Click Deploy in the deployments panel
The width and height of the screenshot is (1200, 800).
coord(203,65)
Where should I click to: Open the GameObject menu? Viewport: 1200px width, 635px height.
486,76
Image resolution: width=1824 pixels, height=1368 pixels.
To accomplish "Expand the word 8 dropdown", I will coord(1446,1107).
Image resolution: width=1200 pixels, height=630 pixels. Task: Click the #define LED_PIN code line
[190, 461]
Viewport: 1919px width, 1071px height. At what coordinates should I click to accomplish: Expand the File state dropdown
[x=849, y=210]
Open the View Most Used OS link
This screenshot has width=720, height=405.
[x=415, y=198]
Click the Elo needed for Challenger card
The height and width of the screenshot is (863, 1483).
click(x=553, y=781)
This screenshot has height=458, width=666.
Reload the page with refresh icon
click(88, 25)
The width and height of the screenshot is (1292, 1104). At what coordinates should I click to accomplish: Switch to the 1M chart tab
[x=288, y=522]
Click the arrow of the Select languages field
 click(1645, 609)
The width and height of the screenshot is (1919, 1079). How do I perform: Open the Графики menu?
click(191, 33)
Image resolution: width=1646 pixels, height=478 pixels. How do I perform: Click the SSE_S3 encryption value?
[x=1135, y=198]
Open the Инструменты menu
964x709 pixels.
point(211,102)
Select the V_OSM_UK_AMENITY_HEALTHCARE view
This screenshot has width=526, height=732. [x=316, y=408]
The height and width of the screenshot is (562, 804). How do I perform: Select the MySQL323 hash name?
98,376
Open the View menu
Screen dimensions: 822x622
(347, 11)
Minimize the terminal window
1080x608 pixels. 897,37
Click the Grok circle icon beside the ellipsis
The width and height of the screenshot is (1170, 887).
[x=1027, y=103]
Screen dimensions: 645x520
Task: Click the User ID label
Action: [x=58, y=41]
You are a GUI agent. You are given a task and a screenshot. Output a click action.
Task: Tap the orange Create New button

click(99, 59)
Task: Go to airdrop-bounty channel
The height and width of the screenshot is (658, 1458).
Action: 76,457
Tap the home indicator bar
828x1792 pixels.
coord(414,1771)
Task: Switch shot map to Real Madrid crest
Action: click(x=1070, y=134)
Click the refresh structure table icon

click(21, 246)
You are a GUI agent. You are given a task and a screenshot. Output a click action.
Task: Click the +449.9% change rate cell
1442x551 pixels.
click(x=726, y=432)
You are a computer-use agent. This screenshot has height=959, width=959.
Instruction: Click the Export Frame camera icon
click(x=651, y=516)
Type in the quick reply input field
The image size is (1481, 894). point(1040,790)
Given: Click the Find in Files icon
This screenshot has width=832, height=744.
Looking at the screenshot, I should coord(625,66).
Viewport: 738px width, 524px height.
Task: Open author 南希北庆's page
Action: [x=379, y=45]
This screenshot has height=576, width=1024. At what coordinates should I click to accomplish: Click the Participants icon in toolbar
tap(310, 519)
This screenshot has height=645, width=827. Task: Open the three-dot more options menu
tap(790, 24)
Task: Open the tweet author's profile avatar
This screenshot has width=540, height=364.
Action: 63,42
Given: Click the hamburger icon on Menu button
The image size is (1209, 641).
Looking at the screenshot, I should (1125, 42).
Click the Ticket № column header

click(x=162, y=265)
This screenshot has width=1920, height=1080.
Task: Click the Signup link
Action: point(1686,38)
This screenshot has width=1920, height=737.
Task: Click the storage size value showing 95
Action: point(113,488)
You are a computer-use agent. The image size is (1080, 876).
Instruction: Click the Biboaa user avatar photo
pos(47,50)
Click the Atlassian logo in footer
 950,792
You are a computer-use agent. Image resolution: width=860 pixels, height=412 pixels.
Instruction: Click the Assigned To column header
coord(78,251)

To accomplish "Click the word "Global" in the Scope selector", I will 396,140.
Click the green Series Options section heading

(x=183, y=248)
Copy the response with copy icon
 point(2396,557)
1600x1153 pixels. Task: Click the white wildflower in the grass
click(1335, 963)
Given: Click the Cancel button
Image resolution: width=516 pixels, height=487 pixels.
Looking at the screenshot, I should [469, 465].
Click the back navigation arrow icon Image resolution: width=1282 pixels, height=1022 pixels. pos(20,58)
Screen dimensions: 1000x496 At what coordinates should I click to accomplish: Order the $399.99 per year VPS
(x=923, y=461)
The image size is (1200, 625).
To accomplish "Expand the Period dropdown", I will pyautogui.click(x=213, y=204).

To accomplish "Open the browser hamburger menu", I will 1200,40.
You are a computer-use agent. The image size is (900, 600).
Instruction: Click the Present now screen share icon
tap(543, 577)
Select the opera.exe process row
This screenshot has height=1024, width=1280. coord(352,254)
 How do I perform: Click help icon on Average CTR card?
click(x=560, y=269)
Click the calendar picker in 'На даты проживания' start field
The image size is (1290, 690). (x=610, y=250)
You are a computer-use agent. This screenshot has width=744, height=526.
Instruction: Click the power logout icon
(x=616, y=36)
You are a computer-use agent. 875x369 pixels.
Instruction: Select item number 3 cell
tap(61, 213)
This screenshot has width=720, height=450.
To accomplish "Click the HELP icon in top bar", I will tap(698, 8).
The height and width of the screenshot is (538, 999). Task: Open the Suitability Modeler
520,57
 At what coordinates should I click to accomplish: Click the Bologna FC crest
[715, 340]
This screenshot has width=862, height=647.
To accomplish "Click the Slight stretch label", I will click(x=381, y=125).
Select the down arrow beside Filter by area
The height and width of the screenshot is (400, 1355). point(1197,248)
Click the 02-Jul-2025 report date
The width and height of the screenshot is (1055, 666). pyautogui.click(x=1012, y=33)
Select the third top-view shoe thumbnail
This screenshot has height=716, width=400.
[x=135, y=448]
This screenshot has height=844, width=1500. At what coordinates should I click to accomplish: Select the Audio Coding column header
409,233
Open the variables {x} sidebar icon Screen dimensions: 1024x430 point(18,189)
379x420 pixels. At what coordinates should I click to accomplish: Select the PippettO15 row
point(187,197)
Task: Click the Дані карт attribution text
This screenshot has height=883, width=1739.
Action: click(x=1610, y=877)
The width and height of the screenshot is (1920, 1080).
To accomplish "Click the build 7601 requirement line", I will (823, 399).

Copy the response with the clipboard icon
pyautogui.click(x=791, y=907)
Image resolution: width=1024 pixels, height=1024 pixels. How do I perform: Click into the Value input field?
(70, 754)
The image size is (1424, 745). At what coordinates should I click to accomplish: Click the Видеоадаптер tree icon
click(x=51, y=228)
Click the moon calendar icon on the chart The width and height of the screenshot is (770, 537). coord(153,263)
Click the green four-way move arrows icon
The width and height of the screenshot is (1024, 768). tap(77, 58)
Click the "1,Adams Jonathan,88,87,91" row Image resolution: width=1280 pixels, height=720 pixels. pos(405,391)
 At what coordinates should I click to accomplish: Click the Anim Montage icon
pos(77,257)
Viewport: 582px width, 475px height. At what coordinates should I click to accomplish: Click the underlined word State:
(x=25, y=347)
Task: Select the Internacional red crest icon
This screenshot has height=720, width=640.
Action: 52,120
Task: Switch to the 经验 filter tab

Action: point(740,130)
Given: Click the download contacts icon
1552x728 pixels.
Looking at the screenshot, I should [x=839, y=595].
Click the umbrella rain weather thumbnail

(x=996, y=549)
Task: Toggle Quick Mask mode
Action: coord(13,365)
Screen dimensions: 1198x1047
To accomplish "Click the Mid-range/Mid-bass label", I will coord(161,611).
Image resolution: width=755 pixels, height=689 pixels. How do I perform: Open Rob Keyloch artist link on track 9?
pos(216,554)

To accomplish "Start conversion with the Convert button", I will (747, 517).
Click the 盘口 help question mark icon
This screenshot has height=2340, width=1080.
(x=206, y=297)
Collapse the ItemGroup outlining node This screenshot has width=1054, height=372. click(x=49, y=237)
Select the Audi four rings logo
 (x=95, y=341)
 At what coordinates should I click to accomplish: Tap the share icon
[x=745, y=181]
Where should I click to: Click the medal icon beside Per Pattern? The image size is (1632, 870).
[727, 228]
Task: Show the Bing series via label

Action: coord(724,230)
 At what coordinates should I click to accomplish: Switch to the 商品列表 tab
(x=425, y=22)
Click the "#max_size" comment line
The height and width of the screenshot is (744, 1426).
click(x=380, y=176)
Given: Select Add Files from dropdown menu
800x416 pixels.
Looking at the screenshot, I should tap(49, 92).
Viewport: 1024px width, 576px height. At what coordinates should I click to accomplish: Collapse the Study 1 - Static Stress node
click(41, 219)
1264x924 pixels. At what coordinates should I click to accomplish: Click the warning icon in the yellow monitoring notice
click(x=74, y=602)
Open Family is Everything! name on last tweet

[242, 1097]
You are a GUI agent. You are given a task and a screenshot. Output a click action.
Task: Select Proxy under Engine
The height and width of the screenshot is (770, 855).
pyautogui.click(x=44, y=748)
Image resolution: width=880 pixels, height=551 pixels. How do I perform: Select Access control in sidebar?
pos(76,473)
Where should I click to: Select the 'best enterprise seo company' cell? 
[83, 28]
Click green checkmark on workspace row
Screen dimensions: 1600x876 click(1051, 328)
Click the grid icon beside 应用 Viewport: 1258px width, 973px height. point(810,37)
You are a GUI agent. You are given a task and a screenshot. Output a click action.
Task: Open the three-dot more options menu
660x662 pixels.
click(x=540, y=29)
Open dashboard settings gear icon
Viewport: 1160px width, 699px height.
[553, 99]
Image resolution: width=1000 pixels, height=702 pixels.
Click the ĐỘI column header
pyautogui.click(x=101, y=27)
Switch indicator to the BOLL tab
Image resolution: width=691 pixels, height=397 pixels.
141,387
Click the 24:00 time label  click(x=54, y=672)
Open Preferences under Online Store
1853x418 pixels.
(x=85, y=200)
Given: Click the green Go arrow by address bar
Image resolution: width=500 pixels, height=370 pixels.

Your objective |
Only the lines above from the one with "Click the 02-Jul-2025 report date" through the one with "Task: Click the Дані карт attribution text" should be duplicated, character for character.

Exercise result |
Click the 02-Jul-2025 report date
The width and height of the screenshot is (1055, 666). pyautogui.click(x=1012, y=33)
Select the third top-view shoe thumbnail
This screenshot has height=716, width=400.
[x=135, y=448]
This screenshot has height=844, width=1500. At what coordinates should I click to accomplish: Select the Audio Coding column header
409,233
Open the variables {x} sidebar icon Screen dimensions: 1024x430 point(18,189)
379x420 pixels. At what coordinates should I click to accomplish: Select the PippettO15 row
point(187,197)
Task: Click the Дані карт attribution text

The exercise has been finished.